The first thing you’ll notice is that there seems to be swarms of enemies. They literally feel neverending. This is because you need to utilise the Bravado system which, if done correctly, can wipe out an entire screen full of enemies in one foul swoop.
The Bravado system is excellent and really rewards forward thinking. It’s a strategist’s dream. Killing an enemy triggers Bravado, refunding all your character’s pool of three Action Points and effectively giving you another full turn with them. If done correctly, you can chain enough kills to wipe out every enemy in range. Even if you can’t quite kill that final enemy because his health is too low, you can utilise other members of your posse to soften them up or just finish them to keep the Bravado chain rolling through your party.
On one occasion, I was able to use some dynamite to soften up a group and Gin’s ability to soften up another, then trade my low health Lazerus’ hit points with Bill, powering him up to use his Dead Man’s Revenge ability to kill everyone on screen. Those that survived? Well, they met a swift Bravado-fuelled fate afterwards.
Even with Bravado, you can clear one area of the map, only to find another twenty enemies around the corner, resulting in your character getting yeeted out of existence. This can be fine for some levels – there’s no permadeath, so characters will just be “knocked out” and need to recover – but some levels require that all characters survive, which can get frustrating if you don’t plan ahead with healing items.
Also, I know the lack of an overwatch mechanic is intentional, but I still miss it. It’s an extra layer of strategy for these kinds of games which really add to the experience. Its spiritual replacement is the Duelist skill, in which a character will return fire when fired upon. This is fine, but when you’re taking on multiple enemies who have this skill, it can cut through your Bravado chain. You can circumvent it with ricochet shots and area of effect abilities, but in a game where a majority of the damage is coming from single shot base hits, it doesn’t feel good.
Ricochet shots can bounce bullets off metal surfaces to hit enemies, meaning you really have to pay attention to positioning, both on your side and the enemies. I was caught out plenty of times during missions, thinking I was safe, only to be sniped from a seemingly impossible angle after the AI bounced a bullet off three surfaces. It’s proper Western style shenanigans and I’m here for it, even if it’s annoying when it happens to you.
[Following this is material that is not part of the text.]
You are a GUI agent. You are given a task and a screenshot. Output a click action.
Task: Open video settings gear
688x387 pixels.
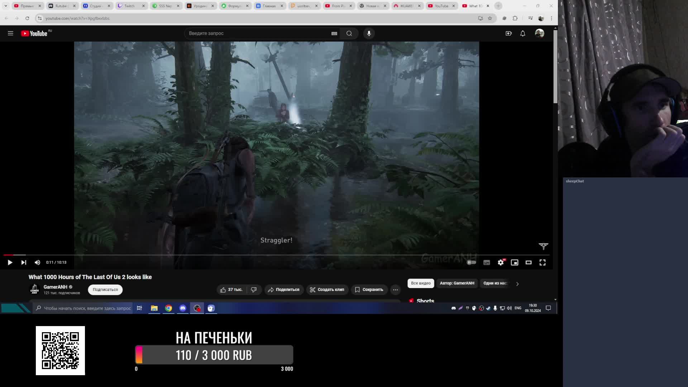[501, 263]

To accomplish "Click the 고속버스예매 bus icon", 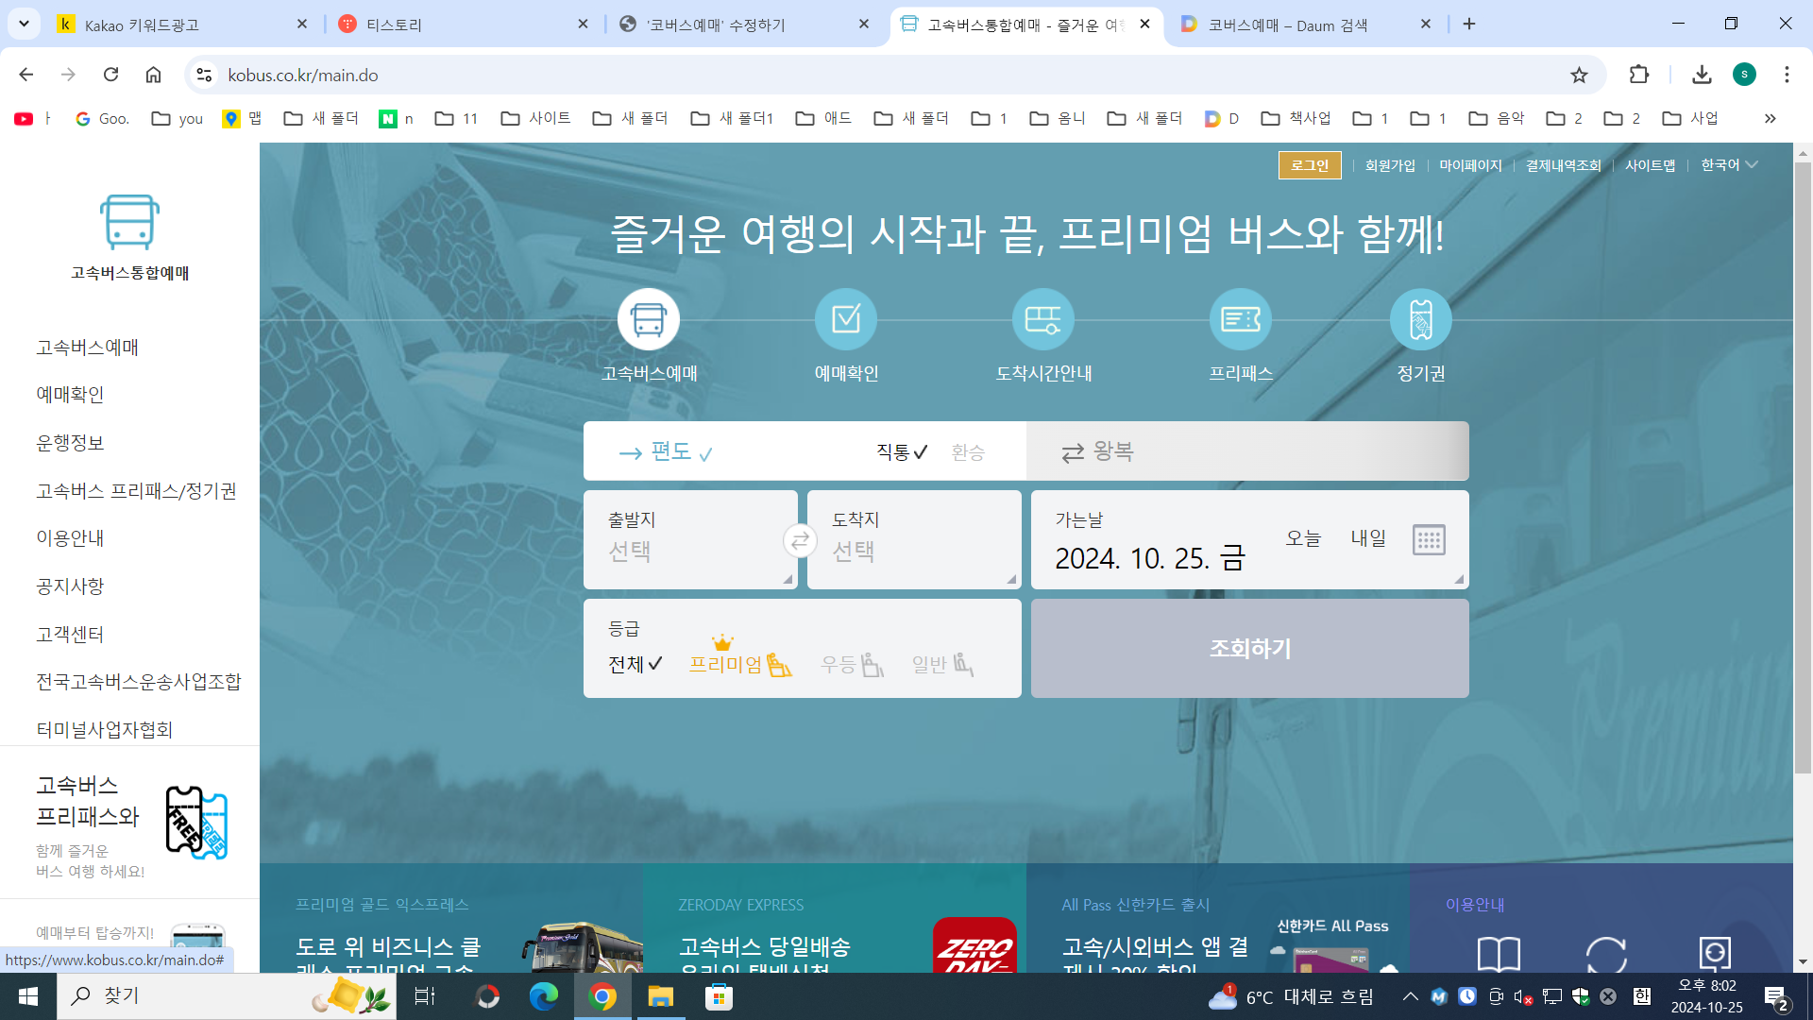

Between missions, you and your posse roam the world map, exploring areas and travelling to towns, healing your squad and purchasing items from shops. Talking to the townsfolk also gives opportunities for side missions that can yield extra swag and loyalty points for your companions which lead to extra abilities. The RPG elements here are pretty light and after roaming for a little while, I just wanted to get back into combat instead of trying to explore to find stuff.
As for the overarching tale and Gin Carter’s posse? It’s mostly fine. We seem to be getting a fair few occult Western mashups recently, and they’re starting to blend together. The characters here all feel a little by the numbers, checking off each stereotype, just so you know for sure that it’s set in the Wild West. Don’t get me wrong, the characters weren’t offensive, but they did feel a little typical. Hard West 2 isn’t doing anything magical with its storytelling, but then again, that’s not why we are here. The core strength is in its strategy and combat, which it does well.